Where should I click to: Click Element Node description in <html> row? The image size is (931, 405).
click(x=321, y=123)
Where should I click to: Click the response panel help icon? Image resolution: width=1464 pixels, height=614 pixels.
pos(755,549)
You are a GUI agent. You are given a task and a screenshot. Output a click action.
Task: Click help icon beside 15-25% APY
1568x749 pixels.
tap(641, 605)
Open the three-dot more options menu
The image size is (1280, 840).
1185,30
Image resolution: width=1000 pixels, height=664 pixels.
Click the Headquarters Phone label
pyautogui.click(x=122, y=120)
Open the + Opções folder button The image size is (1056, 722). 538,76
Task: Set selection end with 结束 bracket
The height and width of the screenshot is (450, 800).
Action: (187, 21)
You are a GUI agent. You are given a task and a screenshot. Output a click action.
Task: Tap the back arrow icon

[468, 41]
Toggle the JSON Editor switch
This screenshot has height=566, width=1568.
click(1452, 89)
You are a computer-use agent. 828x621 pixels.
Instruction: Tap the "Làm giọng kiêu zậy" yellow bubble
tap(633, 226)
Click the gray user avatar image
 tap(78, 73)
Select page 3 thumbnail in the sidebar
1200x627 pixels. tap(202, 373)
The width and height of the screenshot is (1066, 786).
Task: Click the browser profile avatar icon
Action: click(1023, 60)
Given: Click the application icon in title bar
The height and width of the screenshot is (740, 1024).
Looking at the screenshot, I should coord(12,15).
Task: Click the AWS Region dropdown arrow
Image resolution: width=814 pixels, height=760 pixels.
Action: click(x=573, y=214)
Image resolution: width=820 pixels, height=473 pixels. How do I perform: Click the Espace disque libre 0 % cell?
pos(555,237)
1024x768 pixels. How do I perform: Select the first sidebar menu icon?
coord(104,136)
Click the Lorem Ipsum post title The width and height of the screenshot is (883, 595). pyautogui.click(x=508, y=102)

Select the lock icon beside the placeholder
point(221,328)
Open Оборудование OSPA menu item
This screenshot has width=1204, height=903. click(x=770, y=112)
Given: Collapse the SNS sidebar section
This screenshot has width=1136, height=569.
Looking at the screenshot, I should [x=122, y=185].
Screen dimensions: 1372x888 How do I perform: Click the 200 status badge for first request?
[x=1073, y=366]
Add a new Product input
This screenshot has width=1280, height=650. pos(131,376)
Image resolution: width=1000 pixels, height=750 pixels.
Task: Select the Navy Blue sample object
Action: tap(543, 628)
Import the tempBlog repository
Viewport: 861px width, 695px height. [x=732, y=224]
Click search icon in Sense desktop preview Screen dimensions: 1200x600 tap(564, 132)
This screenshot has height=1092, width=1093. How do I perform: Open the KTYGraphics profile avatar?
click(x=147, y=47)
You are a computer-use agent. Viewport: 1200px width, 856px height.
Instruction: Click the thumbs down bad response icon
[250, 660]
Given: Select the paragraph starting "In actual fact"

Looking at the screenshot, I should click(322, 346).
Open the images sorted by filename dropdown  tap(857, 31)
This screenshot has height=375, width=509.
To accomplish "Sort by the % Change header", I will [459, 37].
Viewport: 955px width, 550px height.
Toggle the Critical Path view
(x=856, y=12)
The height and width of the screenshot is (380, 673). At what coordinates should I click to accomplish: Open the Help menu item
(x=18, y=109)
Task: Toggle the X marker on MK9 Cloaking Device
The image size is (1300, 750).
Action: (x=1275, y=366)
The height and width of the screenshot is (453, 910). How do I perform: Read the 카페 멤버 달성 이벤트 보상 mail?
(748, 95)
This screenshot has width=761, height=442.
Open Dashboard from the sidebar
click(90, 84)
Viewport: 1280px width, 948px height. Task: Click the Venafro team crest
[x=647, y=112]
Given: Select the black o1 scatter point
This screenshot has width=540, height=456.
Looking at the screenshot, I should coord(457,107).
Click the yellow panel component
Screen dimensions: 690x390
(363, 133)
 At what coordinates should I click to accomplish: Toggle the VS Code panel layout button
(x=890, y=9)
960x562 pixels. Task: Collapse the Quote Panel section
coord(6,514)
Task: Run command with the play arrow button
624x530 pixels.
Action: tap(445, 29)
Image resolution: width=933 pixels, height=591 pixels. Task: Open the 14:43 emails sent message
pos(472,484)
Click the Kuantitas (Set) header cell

Your task:
Copy out each line of the material that holds the word "computer".

Response box:
You are a computer-use agent. 828x621 pixels.
You are a computer-use agent. Viewport: 1200px width, 856px height.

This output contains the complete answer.